Boston Dynamics invented the humanoid robot demo. Their hydraulic Atlas doing backflips, navigating obstacle courses, and dancing to pop music defined what these machines could become. But a YouTube sensation isn't a business.

The new fully electric Atlas is now actively operating inside Hyundai's automotive plant in Georgia. This version features human-scale hands with tactile sensing, 56 degrees of freedom, and can lift up to 110 lbs. Unlike the previous hydraulic show-bot, this electric model was designed specifically for mass production and factory integration.

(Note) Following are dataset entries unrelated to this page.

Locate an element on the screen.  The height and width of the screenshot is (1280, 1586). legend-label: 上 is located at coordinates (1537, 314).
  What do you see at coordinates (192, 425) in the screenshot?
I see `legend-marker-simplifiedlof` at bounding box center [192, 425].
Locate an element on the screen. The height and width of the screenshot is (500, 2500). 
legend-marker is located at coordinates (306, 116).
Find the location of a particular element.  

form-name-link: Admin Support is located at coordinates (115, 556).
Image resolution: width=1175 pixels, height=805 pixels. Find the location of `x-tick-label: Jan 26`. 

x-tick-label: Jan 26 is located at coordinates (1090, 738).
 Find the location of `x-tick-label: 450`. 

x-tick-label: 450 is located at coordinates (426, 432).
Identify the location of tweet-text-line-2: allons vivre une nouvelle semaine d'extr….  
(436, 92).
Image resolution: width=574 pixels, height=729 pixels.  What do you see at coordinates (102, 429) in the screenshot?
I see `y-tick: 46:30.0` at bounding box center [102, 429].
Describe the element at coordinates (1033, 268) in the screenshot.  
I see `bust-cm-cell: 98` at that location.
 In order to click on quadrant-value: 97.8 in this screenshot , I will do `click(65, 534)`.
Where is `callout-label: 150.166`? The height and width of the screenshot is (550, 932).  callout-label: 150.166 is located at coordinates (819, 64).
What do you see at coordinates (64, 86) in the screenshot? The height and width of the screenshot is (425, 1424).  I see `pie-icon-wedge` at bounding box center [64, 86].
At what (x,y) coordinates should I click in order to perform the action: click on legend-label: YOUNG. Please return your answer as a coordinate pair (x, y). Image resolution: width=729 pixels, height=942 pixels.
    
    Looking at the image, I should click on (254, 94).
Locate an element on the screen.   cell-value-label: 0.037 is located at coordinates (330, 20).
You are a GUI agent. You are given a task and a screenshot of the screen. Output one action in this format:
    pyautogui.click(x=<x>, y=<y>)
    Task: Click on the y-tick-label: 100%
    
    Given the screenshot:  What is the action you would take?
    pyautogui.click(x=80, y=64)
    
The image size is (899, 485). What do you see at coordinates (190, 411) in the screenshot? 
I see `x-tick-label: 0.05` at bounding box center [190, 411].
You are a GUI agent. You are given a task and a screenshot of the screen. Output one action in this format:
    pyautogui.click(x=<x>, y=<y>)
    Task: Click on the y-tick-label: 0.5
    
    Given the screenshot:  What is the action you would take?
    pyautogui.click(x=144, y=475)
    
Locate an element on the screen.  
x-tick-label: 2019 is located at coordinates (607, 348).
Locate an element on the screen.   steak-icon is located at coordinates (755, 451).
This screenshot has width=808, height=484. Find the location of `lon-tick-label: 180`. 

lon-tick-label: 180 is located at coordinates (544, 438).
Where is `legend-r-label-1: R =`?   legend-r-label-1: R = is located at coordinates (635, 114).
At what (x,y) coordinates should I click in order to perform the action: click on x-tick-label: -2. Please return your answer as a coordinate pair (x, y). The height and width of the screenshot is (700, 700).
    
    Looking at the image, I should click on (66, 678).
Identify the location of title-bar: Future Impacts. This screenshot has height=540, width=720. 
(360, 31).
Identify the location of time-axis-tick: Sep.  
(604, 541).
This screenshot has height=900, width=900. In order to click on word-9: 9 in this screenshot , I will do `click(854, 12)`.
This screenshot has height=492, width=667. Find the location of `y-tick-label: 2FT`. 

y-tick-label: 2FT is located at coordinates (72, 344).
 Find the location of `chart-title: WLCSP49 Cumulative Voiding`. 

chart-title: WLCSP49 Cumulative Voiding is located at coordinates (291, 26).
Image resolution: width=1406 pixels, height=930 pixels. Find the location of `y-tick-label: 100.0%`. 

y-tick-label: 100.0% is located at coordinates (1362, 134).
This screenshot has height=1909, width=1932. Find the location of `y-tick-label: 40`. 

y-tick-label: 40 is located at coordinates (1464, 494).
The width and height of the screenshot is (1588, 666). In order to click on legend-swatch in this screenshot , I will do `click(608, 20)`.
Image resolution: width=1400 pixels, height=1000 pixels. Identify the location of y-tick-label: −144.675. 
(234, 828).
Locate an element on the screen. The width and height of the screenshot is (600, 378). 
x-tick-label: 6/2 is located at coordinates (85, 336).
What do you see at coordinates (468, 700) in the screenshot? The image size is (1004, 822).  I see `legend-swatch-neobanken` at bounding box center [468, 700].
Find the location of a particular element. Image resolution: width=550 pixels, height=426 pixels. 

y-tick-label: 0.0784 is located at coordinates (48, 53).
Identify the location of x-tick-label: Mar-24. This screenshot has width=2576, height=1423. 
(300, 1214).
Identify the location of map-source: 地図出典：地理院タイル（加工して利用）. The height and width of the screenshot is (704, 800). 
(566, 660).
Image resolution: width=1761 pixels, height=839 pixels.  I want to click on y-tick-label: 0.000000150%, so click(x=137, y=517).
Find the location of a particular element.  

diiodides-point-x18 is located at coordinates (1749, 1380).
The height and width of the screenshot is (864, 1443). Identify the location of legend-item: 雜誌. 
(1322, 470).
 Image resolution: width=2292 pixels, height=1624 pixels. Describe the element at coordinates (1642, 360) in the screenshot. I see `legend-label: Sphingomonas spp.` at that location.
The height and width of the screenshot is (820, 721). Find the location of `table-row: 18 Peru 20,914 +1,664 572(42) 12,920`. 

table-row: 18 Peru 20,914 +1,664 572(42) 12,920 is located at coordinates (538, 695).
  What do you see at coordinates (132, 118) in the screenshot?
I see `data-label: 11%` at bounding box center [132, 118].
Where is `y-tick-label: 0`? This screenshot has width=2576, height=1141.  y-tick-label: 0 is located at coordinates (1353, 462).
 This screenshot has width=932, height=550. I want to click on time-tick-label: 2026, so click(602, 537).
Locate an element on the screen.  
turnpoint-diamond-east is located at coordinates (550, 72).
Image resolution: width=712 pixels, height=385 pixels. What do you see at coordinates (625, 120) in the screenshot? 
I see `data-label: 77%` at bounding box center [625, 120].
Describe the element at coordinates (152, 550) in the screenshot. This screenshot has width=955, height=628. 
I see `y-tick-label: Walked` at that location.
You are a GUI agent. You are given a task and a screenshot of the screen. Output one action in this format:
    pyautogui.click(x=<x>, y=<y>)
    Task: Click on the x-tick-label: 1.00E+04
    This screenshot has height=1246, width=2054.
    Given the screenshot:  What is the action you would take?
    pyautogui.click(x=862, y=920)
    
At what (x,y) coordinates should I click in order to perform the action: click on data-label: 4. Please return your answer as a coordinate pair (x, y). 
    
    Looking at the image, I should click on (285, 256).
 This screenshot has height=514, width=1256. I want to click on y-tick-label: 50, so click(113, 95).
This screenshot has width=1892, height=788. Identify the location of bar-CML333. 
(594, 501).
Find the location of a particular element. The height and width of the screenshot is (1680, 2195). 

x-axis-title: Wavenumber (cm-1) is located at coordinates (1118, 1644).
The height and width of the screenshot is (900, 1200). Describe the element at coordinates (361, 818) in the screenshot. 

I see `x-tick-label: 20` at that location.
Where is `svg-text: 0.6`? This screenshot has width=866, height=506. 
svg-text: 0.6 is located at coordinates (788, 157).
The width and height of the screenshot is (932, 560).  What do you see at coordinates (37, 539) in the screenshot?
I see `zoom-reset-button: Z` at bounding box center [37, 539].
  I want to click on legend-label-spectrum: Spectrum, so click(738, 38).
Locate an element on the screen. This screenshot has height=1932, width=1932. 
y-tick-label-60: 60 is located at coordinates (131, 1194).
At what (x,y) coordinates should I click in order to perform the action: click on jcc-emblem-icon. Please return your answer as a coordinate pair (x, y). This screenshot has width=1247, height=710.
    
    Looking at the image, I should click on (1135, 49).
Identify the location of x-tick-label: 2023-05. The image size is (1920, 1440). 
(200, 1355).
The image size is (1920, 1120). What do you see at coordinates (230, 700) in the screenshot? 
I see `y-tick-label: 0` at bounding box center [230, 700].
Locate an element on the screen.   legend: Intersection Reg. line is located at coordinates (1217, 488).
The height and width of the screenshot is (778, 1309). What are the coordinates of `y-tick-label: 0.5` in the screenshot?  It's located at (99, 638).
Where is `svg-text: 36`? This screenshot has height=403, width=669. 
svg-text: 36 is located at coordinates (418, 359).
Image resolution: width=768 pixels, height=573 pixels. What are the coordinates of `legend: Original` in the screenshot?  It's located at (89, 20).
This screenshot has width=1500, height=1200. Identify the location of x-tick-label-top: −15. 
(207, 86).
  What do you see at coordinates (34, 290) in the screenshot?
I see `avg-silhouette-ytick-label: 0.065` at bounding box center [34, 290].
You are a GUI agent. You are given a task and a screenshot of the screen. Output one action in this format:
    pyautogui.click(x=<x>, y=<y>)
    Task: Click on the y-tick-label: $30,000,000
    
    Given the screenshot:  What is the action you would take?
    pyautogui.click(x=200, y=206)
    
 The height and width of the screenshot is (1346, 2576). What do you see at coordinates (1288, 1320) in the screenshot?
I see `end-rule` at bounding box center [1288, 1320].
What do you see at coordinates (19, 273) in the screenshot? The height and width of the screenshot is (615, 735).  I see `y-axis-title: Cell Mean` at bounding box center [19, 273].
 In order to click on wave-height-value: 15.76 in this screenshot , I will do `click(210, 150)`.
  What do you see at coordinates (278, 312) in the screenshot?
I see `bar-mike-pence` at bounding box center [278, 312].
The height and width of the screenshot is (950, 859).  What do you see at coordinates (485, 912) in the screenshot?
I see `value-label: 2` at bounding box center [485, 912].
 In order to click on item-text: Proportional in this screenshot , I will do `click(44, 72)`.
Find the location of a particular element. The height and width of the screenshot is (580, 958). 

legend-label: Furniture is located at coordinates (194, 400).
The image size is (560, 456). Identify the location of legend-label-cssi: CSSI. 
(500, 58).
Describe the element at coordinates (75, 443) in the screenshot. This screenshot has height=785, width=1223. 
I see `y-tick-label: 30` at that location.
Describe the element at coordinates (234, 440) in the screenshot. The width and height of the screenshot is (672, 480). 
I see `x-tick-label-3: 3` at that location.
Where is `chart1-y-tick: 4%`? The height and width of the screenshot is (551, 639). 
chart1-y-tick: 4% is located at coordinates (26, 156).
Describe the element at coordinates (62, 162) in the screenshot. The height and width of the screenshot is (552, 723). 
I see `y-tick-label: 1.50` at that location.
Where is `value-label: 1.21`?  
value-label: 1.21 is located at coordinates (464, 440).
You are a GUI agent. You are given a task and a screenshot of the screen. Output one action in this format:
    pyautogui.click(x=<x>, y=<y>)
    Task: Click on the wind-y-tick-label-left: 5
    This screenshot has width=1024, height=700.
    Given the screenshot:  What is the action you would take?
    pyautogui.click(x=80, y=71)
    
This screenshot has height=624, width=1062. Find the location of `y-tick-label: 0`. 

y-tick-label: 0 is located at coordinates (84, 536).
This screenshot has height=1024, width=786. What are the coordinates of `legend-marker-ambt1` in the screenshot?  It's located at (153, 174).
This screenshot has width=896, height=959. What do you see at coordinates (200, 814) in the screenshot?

Timeline chart showing humanoid robot deployments from 2023 to 2027 across major companies
Agility leads in production deployments; Atlas and Optimus are scaling in 2026

A 60 Minutes feature showed Atlas autonomously sorting automotive parts—roof racks—using machine learning rather than pre-programmed movements. That's the transition: from research project to industrial tool. With Hyundai's manufacturing footprint, Boston Dynamics finally has a path to scale.

The irony is rich: the company that made robots famous for parkour is proving its value by sorting car parts. But that's exactly where the money is.

The Answer to "Who's Winning?"

Right now, Agility Robotics is winning—not because their robot is the most impressive, but because it's actually working. Tesla is making the boldest bet. Figure AI is pushing the frontier of autonomy. And Unitree is making the whole category affordable. The real story isn't which robot is best; it's that by the end of 2026, humanoid robots will be mundane. That's the disruption.